“It’s the emblem of the king of Annwn,” I said.
He looked a bit queasy. I looked around the room—at the horrible sculptures, at the curse sigils—and felt the chill creeping along my skin turn my body numb.
Neither of us seemed to want to say the name aloud now. Lord Death.
The familiar sound of scraping stones echoed up from far below. With one last shared look of horror, Emrys and I spun around, searching for any place to hide. There was no room behind the armor or in the cabinet. The shelves were too open and pressed to the wall. The only way out was up.
I led the way, switching off my flashlight and returning Ignatius to my bag. The upper deck was enclosed by a roof and four walls with large open windows that overlooked the courtyard below. We were at the very top of the tower—what I had thought was merely a decorative embellishment.
The door’s lock clanked open. I dropped down onto my stomach on one side of the stairs, moving far enough away from the edge to avoid being seen from below. Emrys did the same on the other side of the opening.
Don’t come up, I thought, don’t climb the stairs ...
A light patter of footsteps was accompanied by the whisper of fabric dragging over stone. Because I apparently hadn’t had my fill of stupid for the night, I inched closer to the opening in the floor, trying to see who had come in.
It was the same cloaked figure as before. The brightening sky revealed the deep blue tone of the fabric sweeping behind them as they stepped up to the cauldron. Closer now, I could see other details, too.
Raising a small, curved dagger, the figure pressed its vicious tip against their palm and, with a hiss of pain, slashed down. Blood dripped from the pale hand into the waiting pool of silver.
In the forest, the howling of the Children of the Night turned to screeching. It knifed at my ears, piercing every thought until I was desperate to clamp my hands over my ears.
They’re being controlled. The thought hammered in my skull. And if they could be compelled, what was to say they hadn’t been made—born of the dark chamber below us?
The cloaked figure lingered by the cauldron, listening. Clearly satisfied, they started toward the door. As they passed by the suit of armor, the movement was enough to shift the bottom of the hood, revealing a hint of a braid.
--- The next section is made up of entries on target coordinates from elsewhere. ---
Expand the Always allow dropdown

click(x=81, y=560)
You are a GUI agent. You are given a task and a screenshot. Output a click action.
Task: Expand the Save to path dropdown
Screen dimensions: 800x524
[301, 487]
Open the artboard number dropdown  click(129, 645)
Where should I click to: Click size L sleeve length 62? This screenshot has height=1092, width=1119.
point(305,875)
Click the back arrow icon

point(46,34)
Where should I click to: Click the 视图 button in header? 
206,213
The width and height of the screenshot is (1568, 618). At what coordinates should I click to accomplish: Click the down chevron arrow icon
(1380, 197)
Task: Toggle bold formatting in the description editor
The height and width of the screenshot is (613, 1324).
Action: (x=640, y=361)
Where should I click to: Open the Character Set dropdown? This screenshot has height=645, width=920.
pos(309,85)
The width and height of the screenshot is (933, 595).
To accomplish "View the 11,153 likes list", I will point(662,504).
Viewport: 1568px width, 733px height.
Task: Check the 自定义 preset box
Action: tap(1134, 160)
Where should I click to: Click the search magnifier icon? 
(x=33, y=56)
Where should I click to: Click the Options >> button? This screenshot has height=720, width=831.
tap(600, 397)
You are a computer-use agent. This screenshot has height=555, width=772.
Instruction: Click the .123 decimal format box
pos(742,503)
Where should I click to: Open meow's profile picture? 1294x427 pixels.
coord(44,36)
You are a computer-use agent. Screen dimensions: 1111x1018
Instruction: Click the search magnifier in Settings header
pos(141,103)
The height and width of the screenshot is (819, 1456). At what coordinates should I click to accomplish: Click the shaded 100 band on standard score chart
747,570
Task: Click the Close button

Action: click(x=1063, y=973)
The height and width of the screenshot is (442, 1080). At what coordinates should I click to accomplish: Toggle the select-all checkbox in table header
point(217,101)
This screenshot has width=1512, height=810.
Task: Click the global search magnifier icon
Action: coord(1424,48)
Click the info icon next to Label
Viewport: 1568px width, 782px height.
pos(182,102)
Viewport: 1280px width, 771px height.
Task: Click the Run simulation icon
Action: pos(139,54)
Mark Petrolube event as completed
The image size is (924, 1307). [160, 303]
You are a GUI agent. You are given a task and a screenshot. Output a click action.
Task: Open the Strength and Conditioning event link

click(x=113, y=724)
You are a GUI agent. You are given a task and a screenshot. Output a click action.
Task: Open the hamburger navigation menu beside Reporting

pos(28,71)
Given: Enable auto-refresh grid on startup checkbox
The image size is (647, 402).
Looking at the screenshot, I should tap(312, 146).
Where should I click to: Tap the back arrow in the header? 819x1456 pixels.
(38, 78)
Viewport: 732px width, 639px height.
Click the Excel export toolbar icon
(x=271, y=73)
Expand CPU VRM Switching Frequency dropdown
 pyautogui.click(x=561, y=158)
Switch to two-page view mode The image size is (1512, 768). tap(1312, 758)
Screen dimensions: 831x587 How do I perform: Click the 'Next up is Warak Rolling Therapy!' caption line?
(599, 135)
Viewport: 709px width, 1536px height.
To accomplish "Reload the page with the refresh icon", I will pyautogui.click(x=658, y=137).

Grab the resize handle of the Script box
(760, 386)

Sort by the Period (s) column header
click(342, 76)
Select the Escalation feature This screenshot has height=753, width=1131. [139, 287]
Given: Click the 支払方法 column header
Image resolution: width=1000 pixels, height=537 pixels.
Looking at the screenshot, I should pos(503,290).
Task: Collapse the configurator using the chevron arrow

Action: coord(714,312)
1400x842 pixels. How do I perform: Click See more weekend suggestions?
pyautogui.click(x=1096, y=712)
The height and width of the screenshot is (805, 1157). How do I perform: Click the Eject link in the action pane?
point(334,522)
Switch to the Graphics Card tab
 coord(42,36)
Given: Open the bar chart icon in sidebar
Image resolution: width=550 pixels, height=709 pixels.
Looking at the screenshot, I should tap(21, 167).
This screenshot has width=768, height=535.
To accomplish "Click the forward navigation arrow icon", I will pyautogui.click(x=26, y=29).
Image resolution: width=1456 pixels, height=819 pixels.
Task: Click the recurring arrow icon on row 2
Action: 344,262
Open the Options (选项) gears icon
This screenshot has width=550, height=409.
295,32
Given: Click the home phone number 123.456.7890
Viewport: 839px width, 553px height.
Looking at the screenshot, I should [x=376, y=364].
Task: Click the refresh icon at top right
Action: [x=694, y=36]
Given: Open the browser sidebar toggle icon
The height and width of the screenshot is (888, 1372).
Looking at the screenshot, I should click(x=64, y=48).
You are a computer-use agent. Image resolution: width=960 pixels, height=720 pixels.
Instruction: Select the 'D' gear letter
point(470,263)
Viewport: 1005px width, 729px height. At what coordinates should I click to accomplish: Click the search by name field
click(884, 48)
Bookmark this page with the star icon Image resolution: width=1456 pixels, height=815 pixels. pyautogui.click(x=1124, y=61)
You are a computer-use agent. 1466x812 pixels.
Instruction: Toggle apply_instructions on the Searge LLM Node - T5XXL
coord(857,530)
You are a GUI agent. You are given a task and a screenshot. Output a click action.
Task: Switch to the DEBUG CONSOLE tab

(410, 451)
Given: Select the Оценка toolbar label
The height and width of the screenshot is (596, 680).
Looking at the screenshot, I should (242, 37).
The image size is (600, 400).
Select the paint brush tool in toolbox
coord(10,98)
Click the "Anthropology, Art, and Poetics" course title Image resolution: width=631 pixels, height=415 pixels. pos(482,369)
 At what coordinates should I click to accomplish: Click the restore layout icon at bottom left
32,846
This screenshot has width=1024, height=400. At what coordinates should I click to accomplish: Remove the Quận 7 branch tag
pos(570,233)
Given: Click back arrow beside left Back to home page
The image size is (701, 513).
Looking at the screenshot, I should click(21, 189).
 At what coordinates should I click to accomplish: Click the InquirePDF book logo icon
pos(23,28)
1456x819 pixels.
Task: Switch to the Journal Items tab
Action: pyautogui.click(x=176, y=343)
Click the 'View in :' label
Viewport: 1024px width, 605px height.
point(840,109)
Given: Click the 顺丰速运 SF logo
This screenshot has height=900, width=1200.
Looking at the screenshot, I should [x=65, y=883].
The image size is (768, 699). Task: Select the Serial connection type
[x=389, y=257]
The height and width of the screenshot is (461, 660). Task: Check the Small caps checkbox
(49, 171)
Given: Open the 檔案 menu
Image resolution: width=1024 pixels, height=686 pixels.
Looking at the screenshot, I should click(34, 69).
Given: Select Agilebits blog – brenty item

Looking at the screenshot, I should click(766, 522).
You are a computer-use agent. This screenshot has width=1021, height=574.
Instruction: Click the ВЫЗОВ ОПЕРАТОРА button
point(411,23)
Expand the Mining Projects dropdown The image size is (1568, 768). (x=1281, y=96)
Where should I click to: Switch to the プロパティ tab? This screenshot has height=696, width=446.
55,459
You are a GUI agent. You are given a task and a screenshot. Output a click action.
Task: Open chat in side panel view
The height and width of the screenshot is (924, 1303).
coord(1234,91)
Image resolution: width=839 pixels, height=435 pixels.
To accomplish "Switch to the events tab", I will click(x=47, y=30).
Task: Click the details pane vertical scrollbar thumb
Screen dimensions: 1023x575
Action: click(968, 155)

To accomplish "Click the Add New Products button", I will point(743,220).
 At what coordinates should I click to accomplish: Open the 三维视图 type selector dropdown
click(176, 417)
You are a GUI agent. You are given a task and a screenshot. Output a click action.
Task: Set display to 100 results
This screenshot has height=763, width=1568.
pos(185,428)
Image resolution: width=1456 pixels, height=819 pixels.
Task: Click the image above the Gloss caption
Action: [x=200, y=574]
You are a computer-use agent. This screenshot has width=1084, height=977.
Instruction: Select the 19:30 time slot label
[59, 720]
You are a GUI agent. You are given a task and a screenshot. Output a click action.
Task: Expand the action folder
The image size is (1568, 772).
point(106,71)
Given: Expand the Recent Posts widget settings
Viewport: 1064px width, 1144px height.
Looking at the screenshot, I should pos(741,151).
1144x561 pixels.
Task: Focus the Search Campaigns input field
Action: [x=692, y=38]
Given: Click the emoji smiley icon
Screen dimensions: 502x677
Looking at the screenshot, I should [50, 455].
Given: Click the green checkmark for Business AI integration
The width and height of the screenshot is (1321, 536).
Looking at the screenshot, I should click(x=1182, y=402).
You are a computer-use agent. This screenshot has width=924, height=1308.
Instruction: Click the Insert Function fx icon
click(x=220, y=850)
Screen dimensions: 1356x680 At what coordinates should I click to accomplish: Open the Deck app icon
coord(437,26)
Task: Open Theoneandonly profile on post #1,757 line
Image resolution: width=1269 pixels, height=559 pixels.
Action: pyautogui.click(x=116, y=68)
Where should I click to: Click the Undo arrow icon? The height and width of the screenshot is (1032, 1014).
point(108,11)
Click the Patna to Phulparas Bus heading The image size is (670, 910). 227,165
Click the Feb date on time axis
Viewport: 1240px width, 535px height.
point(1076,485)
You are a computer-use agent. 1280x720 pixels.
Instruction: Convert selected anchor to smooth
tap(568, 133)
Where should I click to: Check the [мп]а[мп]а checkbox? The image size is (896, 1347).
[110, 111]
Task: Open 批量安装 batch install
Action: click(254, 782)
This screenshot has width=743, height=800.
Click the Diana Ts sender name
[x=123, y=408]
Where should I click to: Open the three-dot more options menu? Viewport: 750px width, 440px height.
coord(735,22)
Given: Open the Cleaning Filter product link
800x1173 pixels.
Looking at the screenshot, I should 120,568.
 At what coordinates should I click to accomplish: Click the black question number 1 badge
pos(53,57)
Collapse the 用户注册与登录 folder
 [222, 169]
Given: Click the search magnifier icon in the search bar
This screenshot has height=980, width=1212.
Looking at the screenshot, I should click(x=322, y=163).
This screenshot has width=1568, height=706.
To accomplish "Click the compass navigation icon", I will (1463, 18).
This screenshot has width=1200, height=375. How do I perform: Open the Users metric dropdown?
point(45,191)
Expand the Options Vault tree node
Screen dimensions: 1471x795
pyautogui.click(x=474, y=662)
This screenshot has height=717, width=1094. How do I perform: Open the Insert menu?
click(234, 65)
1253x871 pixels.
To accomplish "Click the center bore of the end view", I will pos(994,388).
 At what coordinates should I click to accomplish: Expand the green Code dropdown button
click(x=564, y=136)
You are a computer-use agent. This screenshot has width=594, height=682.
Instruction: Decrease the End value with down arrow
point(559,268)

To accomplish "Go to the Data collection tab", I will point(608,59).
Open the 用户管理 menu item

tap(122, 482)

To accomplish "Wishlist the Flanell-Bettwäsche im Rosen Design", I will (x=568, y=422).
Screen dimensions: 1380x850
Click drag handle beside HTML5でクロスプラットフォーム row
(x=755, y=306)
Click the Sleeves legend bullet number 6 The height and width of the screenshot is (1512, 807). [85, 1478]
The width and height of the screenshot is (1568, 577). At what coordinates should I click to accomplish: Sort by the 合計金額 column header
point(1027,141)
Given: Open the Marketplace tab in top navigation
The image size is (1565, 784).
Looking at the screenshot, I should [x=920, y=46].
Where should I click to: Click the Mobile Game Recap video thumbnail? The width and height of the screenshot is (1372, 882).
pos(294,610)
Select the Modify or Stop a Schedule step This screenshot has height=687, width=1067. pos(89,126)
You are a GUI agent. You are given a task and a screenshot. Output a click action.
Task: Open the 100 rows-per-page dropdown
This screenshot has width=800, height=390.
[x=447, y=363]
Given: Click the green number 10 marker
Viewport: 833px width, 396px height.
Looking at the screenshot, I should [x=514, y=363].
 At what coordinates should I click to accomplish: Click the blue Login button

It took me a moment to realize why it was so difficult to see reflected in the surface of the breastplate. It was the same color as the cloudy metal.
Silver.
Cold, deadly silver.
Knowing another uninviting dawn was upon us and there would soon be people working in the great hall, Emrys and I waited only a few minutes before rising and silently making our way down into the gallery of death. My heart was thundering in my chest as we followed the path out through the storage chamber and into the tunnel.
The back of Emrys’s hand brushed mine again and again as we hurried along the corridor and over the roots. I couldn’t seem to pull away any more than I could put words to what we’d seen.
We emerged from the hidden doorway just as the first of the women arrived at the great hall with their looms. Their eyebrows rose at the sight of us alone together, but I was beyond caring or trying to explain it away. It didn’t matter. None of it mattered, except getting us back to our own world.
Our eyes met one last time on the steps leading into the courtyard, an unspoken promise passing between us. The Children had quieted with the coming of daylight, but the relative silence felt all-consuming without the calls of birdsong to comfort us. It left a different kind of ache in me, a longing for the ordinary I’d never appreciated before.
“Oh—I was just coming to find you!” Olwen’s bright voice was jolting after the dark hell we’d crawled out of. She seemed to appear out of nowhere, her gray dress and white apron blending into the colorless morning. Her inky-blue hair waved around her, as if drifting in water.
“We’re about to pull up the stones to see if the earth beneath will take crops,” she continued. “That is ... if you feel well enough for it?”
Emrys hesitated but plastered a smile on his face. “Of course.”
“Are you certain?” Olwen’s dark eyes narrowed with consideration. “You look a bit peaky.”
“Just didn’t sleep very well,” he assured her.
Or at all, I thought.
“The Children were restless last night, and something was amiss with them this morn,” Olwen said, shaking her head.
“Did they ... do anything?” I asked.
“They’ve not moved at all, I’m afraid,” she said. “Cait suggested we try to dispel them with fire and arrows if they still haven’t gone by nightfall.”
“And that’s not an option now because ... ?” I prompted.